For as long as global HPV vaccine supply remains limited, wider introduction of HPV vaccination for boys in other LMICs seems unlikely. Many countries would also struggle to afford additional doses without additional support.

However, this could change if vaccine doses became cheaper. In 2021, a Chinese-made HPV vaccine called Cecolin received WHO prequalification – meaning it meets strict international quality, safety, and efficacy standards —a crucial step towards entering the global vaccine market. It protects against HPV types 16 and 18, which cause about 70% of cervical cancers.

Then, in January 2023, the Serum Institute of India launched the country's first "home-grown" HPV vaccine domestically, which protects against the same 4 HPV types as Merck's quadrivalent Gardasil vaccine – including types 16 and 18 – at a fraction of the cost. India bears a fifth of the world's cervical cancer burden, with 123,000 new cases of cervical cancer and 67,000 deaths each year, but SII ultimately hopes to produce its vaccine for the global market.

This increased competition should theoretically drive down vaccine prices, which could make widespread gender-neutral HPV vaccination a more realistic prospect.

"Affordability has been an issue in recent years with reduced supply and high-income countries expanding to gender-neutral vaccination quicker than expected – meaning those that could afford to pay took twice as many doses – creating further difficulties for poorer countries that needed them most," said Clifford.

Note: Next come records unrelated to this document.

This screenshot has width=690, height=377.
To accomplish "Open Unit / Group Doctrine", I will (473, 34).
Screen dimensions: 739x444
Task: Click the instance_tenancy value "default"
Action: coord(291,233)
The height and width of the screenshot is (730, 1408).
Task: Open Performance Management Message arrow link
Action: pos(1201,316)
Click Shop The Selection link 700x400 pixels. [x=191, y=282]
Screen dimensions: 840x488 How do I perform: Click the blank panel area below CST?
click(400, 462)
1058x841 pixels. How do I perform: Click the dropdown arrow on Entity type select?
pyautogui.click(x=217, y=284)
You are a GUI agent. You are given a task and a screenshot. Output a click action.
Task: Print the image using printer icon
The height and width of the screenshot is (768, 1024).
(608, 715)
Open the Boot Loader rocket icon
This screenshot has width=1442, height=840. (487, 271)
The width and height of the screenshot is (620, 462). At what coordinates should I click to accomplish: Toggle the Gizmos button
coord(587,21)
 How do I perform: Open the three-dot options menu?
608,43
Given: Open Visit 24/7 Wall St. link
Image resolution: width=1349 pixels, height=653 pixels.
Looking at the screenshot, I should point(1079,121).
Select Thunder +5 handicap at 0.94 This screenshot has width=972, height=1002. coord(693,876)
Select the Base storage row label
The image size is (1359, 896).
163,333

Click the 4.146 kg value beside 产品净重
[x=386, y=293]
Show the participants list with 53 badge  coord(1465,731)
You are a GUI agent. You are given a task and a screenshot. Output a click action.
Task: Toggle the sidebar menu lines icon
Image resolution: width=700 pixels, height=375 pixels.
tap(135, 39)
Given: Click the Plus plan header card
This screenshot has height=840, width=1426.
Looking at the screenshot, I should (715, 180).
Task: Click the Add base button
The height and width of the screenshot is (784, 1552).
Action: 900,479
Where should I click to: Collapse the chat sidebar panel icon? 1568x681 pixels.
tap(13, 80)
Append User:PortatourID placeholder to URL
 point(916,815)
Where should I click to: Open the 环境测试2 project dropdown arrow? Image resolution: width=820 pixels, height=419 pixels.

Also important, is the outcome of a recent review by the WHO's SAGE group, which concluded that that a single-dose of approved HPV vaccines provides comparable efficacy to two or three-dose regimens. Delivering a single dose would be less costly and require fewer resources, helping to bring the WHO's goal of 90% of 15-year-old girls being fully vaccinated against HPV within reach. Targeting boys might be a logical next step.

Achieving any of this will require strong political commitment and focus, but cervical cancer alone kills some 300,000 women each year – often in the most active phase of their economic and social lives. Thanks to vaccines, HPV-associated diseases are also preventable, and most can be successfully treated if they are detected early enough. Bhutan, at least, believes the investment is worth it.